Otherwise known as “The Edward Snowden documentary,” CitizenFour (no, that’s not a typo, the movie takes its name from an internet username that isn’t spaced) is a fairly good movie about the state of American surveillance and the creeping Big Brother aspect into the military industrial complex.
It’s essentially asking, “If a government knows literally everything about its citizens, is that really freedom? If privacy is dead, is liberty next?” It’s a tantalizing question.
What Works: I’d say roughly two-thirds of the film takes place inside that infamous Hong Kong hotel room where NSA-defense-contractor turned whistleblower Ed Snowden (who has the look and demeanor of a skinny Seth Rogen meets a mellow Steve Jobs) spilled the beans on government surveillance programs.

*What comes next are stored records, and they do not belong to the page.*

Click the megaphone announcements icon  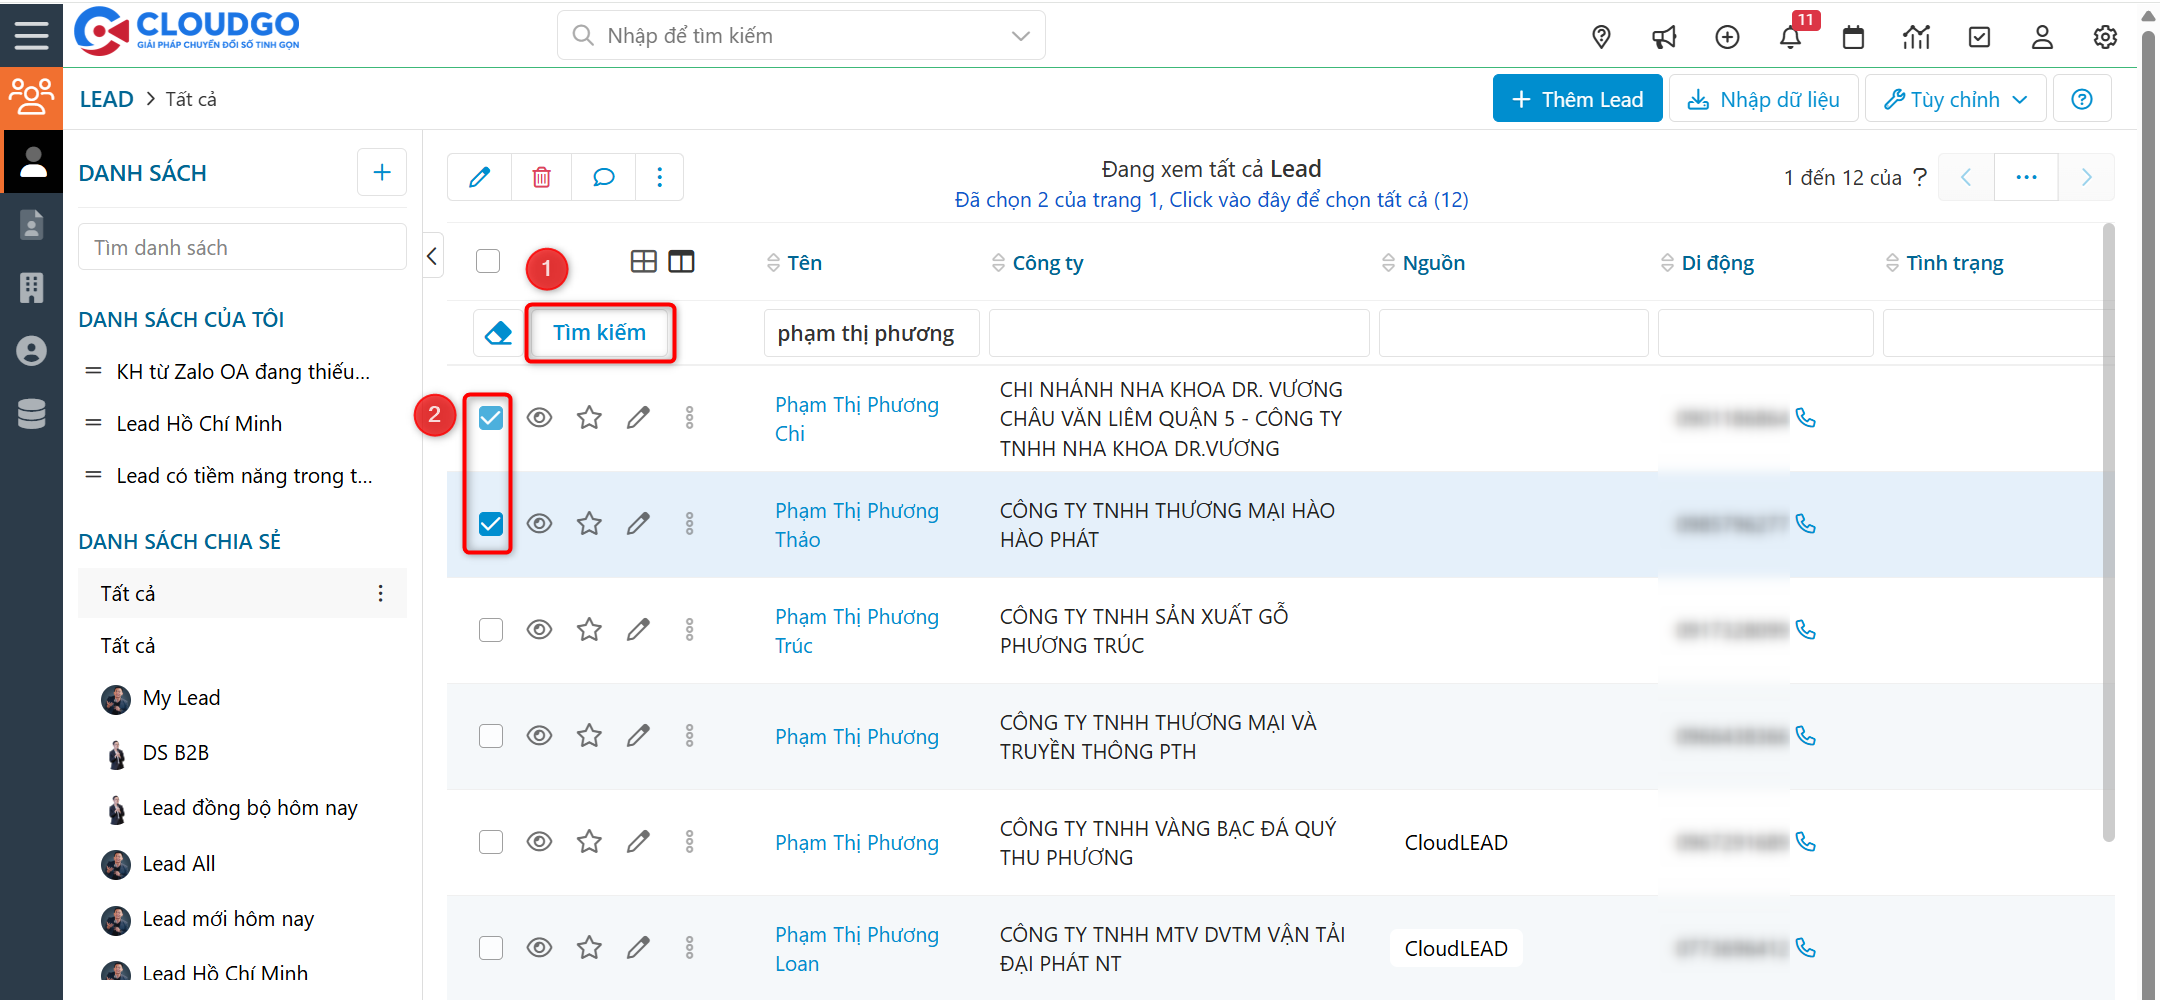click(1664, 37)
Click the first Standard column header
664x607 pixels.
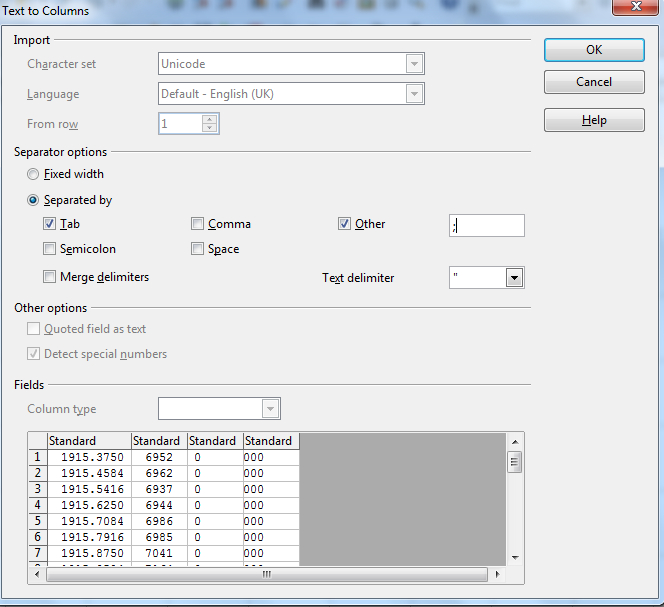click(89, 441)
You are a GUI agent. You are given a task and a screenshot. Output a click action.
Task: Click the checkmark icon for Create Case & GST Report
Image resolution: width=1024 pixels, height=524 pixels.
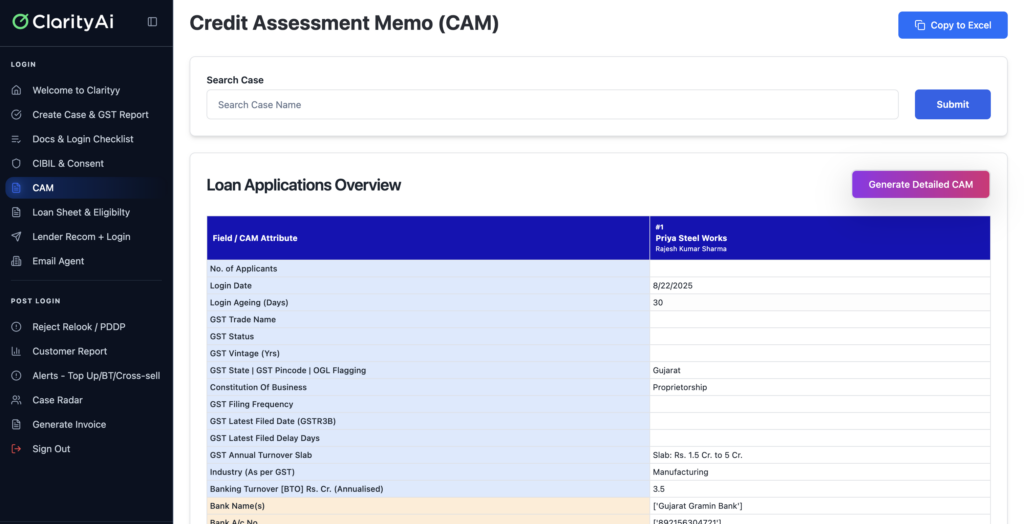pos(16,115)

Snowden was correct in his assessment that a shallow media likes to focus on personalities, and prescient in his prediction that they will try to make him the story (they did), but it’s worth noting who the guy we see on camera really is: He turns out to be a captivating witness—-a lot more so than interviewer Glenn Greenwald and Greenwald’s borderline clueless U.K. assistant from The Guardian—-and he’s the rare paranoid person who has good reason to be. Despite what you might think of his actions, it’s clear he’s not crazy, and doesn’t have a lot in common with many of Julian Assange’s wikileakers (like Bradley Manning, who was mentally unstable). He doesn’t appear to be a guy with an axe to grind or a radical anti-American agenda to pursue, but rather a guy who actually had a really good life (loves his parents, has a stripper girlfriend, lived in Hawaii, made good money with defense contractor Booz Allen Hamilton) and was willing to throw that away for something he legitimately viewed as wrong.

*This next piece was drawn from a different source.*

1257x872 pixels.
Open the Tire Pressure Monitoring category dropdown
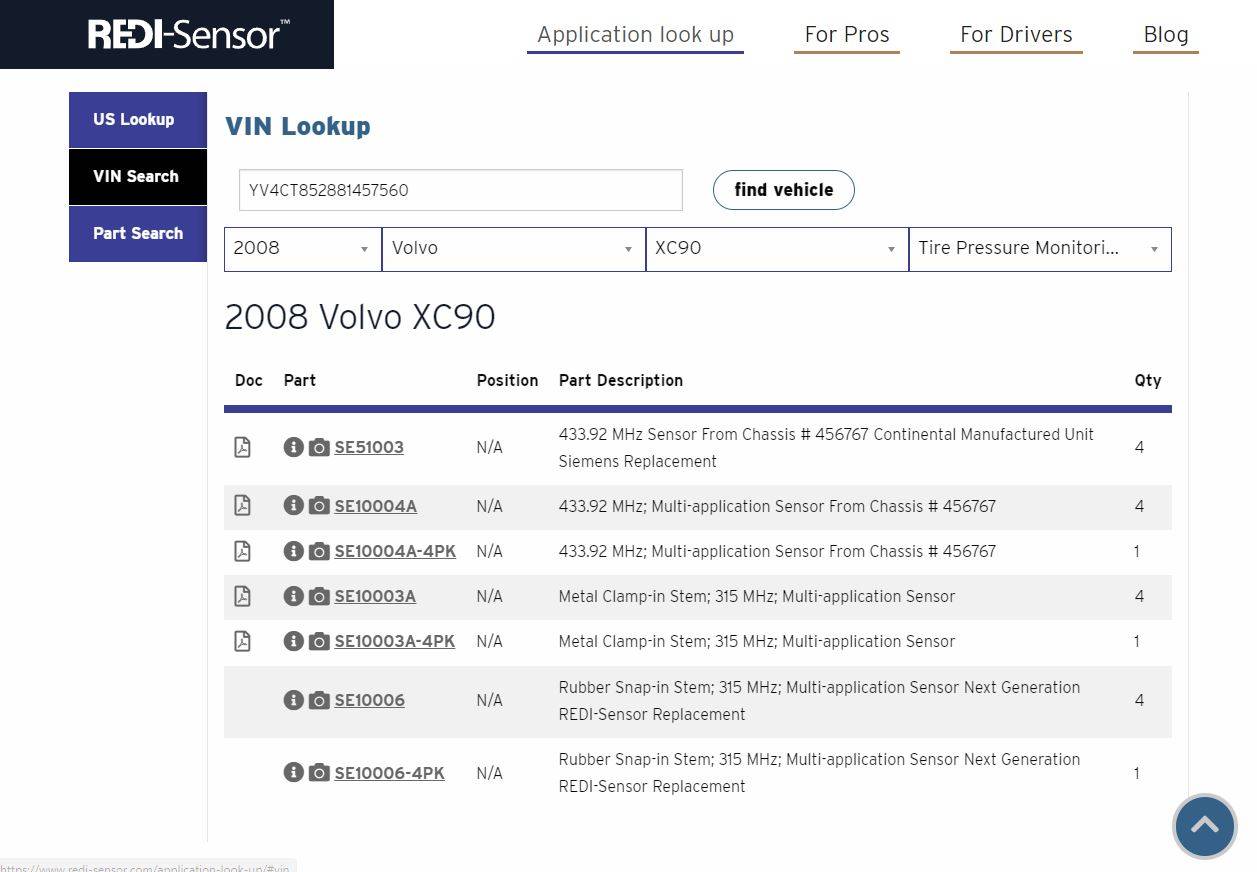coord(1039,249)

Was he right or wrong? Well, some of the testimony we hear outside that hotel room talks about how the NSA wasn’t collecting data that had anything to do with terrorism, and was more focused on collecting secrets of powerful individuals. [Who’s to say some of the secrets they collect on us now couldn’t be used to derail the political aspirations of the next JFK?] Does that really sound like something we shouldn’t know about?
What Doesn’t: Does the film get static in some spots? Sure. Is there a claustrophobic feeling in being inside the same room for roughly an hour of the film? Maybe, but that does do a pretty good job of letting you know what it feels like to be in his position. Is Snowden maybe too mild-mannered to really carry a full film? You could argue that, but I might argue that him not having a flashier personality makes the film more suspenseful, since we are watching an everyman hero caught up in something bigger than himself, kind-of like a real-life version of a Hitchcock thriller.
I will say though, that adding in Julian Assange and Jeremy Scahill for cameos really felt like piling on for only one viewpoint, and they might have interviewed at least one person who’d make a pro-surveillance argument. Plus, some of the scenes (like the one towards the end where Glenn Greenwald wrote things on scraps of paper for Snowden) feel like they’re trying too hard for dramatic effect. And that scene ends with a closeup of a piece of paper that reads “POTUS” and I think the politically ignorant will read too much into that (Entertainment Weekly’s haphazard reviewer focused on that), instead of the fact that the military industrial complex is literally thousands of powerful people, not just one. [Part of the reason Obama has had to go along with it so completely.]
What I Would Have Done Differently: If you care about the issue of surveillance, you’ll probably love this film. If you don’t, I’m not sure there’s really much that could be changed to this movie that would make you care about it.